» SOURCE EXTRACT:
·····

The widespread electrification of music during the 1950s led to a multitude of artistic concepts – both within and beyond the confines of academies and institutional studios.
44 minutes of fieldwork and funny sounds with Alireza Mashayekhi, Delia Derbyshire, Else Marie Pade, İlhan Mimaroğlu and others.
Featured cover art: İlhan Mimaroğlu – Face The Windmills, Turn Left
Playlist
Otto Luening – Low Speed
The first concert featuring exclusively electronic music in the United States, premiered at the Museum Of Modern Art in New York City. (1952, Ellipsis Arts)
Daphne Oram – Ursa Major (Sun Mix)
Sounds from the Oramics graphic and photoelectric production system, invented by the co-founder of the BBC Radiophonic Workshop herself. It enabled changes to pitch control and timbre without specialist knowledge. (1962, Young Americans)
Richard Maxfield – Pastoral Symphony
Sixties music before the Sixties had really begun, from New York City. (1960, New World Records)
Tom Dissevelt – Fantasy In Orbit: Tropicolour
Tom Dissevelt’s music captured the space atmosphere of the time so convincingly that Stanley Kubrick considered him for the soundtrack to 2001: A Space Odyssey. (1963, Basta)

·····

» GIVEN MATERIAL:
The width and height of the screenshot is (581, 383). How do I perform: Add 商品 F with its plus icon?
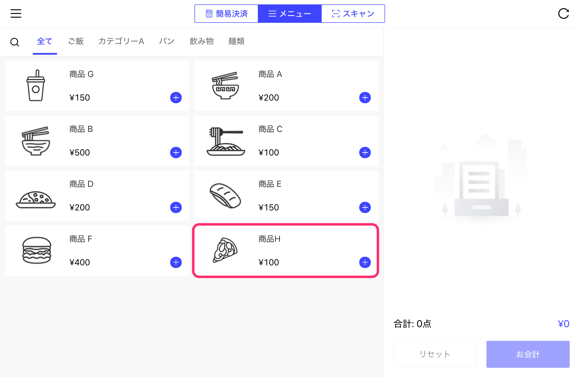tap(176, 262)
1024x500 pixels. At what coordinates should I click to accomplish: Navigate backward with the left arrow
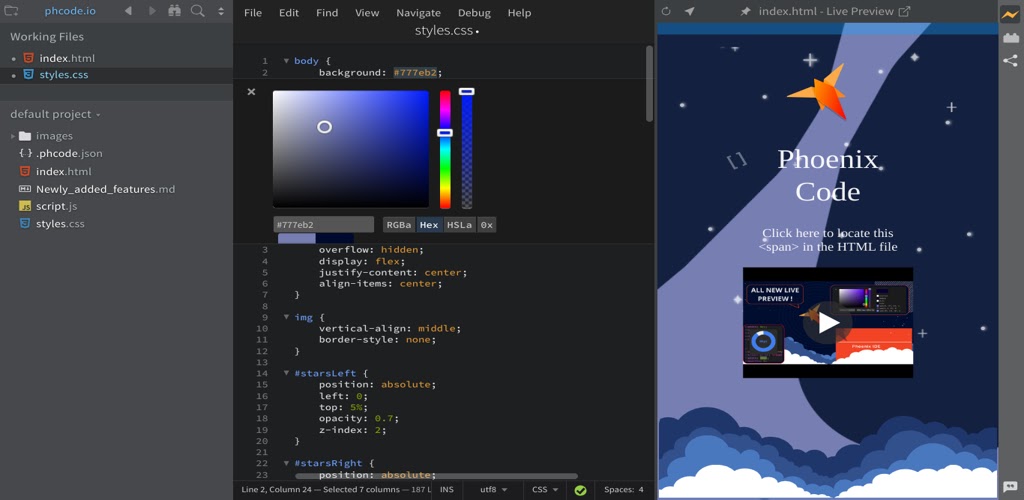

·····

» EXERCISE GOAL:
Using the electronic music playlist page, answer these:
1. Where was Otto Luening's "Low Speed" premiered?
2. What production system made the sounds in Daphne Oram's "Ursa Major (Sun Mix)"?
3. What film soundtrack did Stanley Kubrick consider Tom Dissevelt for?
Base your answers only on the electronic music playlist page, not on the listing.

» RESULT FOR THIS TASK:
1. At the Museum Of Modern Art in New York City.
2. The Oramics graphic and photoelectric production system.
3. 2001: A Space Odyssey.